Apocryphal or not, the Tabuchi shoe-leather story remains powerful motivational fuel as Nomura’s modern-day and expanding sales army takes to the streets. Rebranded as wealth managers and financial advisers, they are fundamentally selling investment products the old-fashioned way in an era of online trading and chatbots.
“Outside Japan, the idea of door-to-door investment sales and the emphasis on face-to-face meetings with wealth managers may seem like a big anachronism,” said Koll.
“But it’s only an anachronism when you forget who most of this is aimed at: elderly Japanese who hold most of the wealth in Japan, and often are not comfortable on the phone, let alone on a PC.”
When the government undertook the gargantuan effort to sell the public on the $12bn privatisation of Japan Post in 2015, Nomura’s door-to-door sales staff and local branch wealth managers spearheaded the effort.
“Among the other sales staff, we were on a Line [social media] chat group at that time talking about the different experiences,” said a former Nomura employee who went door-to-door in wealthy residential districts of Tokyo during the Japan Post listing and other large share sales.
“One of the main discussions was what was the best throat spray, because after about three days, we were all hoarse, and how to avoid drinking too much tea in people’s houses,” he said.
Wealth management and retail broking is only set to become more important as the return of inflation in Japan is expected to encourage households to shift their savings into riskier assets. The government, the Tokyo Stock Exchange and financial regulators are trying to convince Japanese households to move more of their $13tn of savings from cash and deposits into higher yielding investments.
Earlier this year, the government doubled the annual contribution limits of the Nippon individual savings account (Nisa), a tax-free investment scheme, to ¥2.4mn to encourage retail investors to move their cash and savings into stocks, mutual funds and other products.
Nomura and other banks have worked to capitalise on the limit increase, with analysts estimating that ¥4.3tn had already been ploughed into stocks this year via Nisa by October.
But for all the house visits, which are common practice across industries in the country, Japanese households remain sceptical of stock markets. In 1949, individuals owned 69.1 per cent of the Tokyo stock market but by 2023, that had fallen to 16.9 per cent, according to data from CLSA, an institutional broker and investment group.

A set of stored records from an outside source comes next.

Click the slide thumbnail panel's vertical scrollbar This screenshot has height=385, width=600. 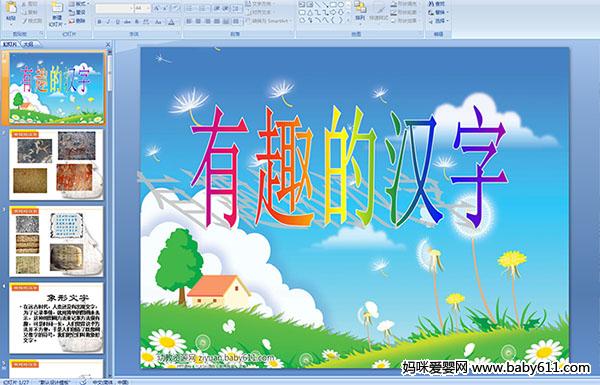(110, 214)

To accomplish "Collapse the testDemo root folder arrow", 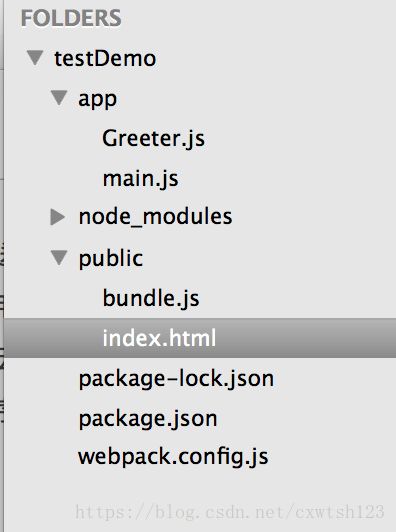I will (35, 58).
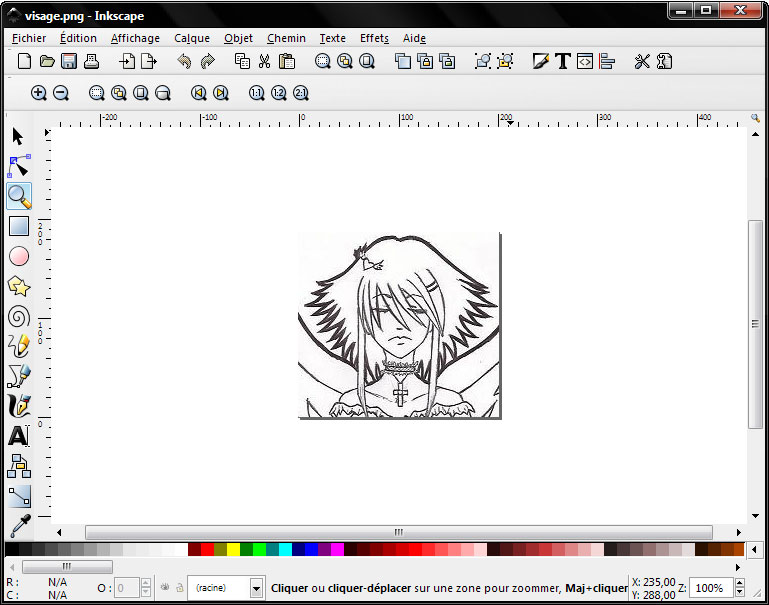
Task: Open the Text and font dialog button
Action: pos(563,62)
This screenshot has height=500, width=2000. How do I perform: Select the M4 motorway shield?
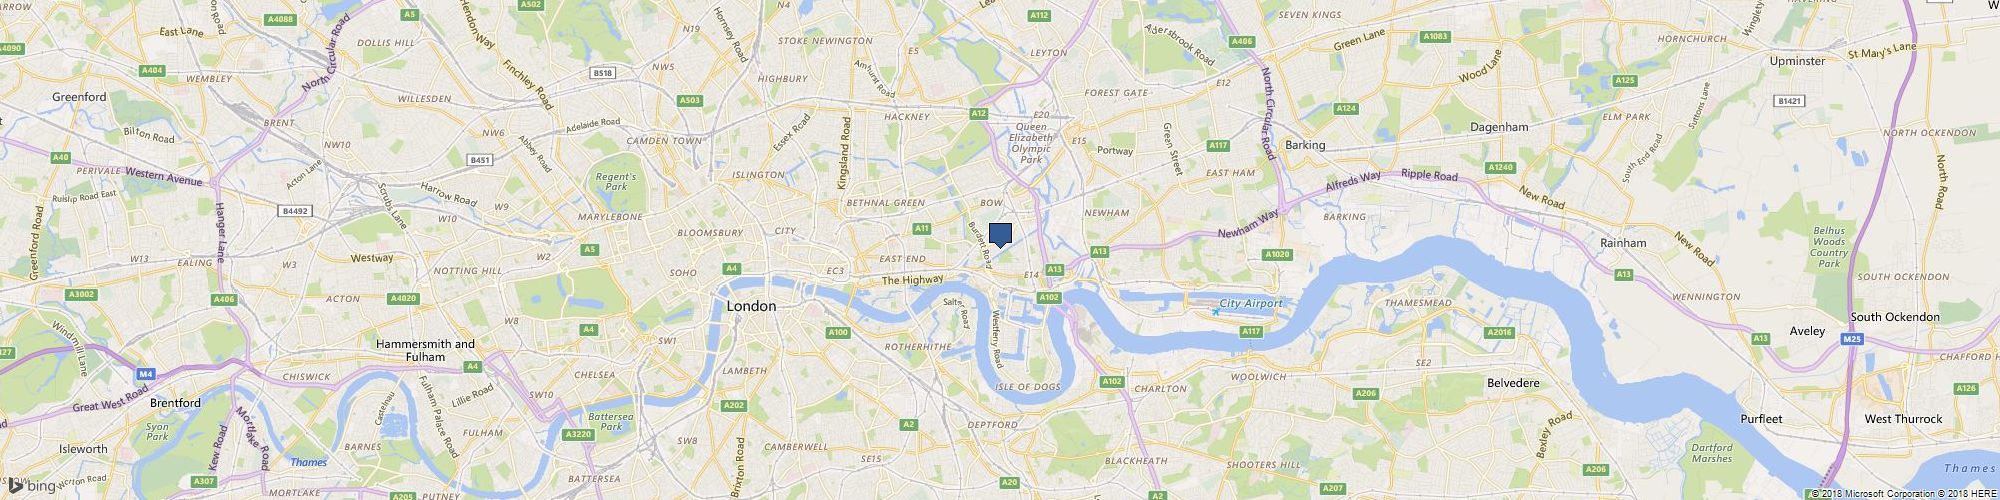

Japanese people do not want to invest in stocks as a result of the national trauma caused by the collapse of the 1980s bubble and the so-called lost decades that followed. More fundamentally, people did not see the need to bet on stocks when deflation allowed them to feel that their cash was not losing value.
“The sad, inescapable conclusion is that retail never acquired any semblance of trust or respect for the equity market,” said Nicholas Smith at CLSA.
Inflation could change that but savers have long memories and some estimates suggest that more than half of the financial assets of Japanese households are held by people over the age of 70.
Okuda — who has spent the majority of his career in investment banking — has expanded his own army of salespeople by 50 per cent over the past year to 4,800, according to the company.
Be it in branches or doing house visits, they are serving an increasingly different purpose than the generations that came before, targeting higher income customers and becoming more focused on financial planning and advice than the hard sell.
The hope for Okuda is that his apology will be enough to draw a line under this crisis and allow the bank to continue to build in that new direction — meaning there may never be another chief executive who wears out as many pairs of shoes as Tabuchi.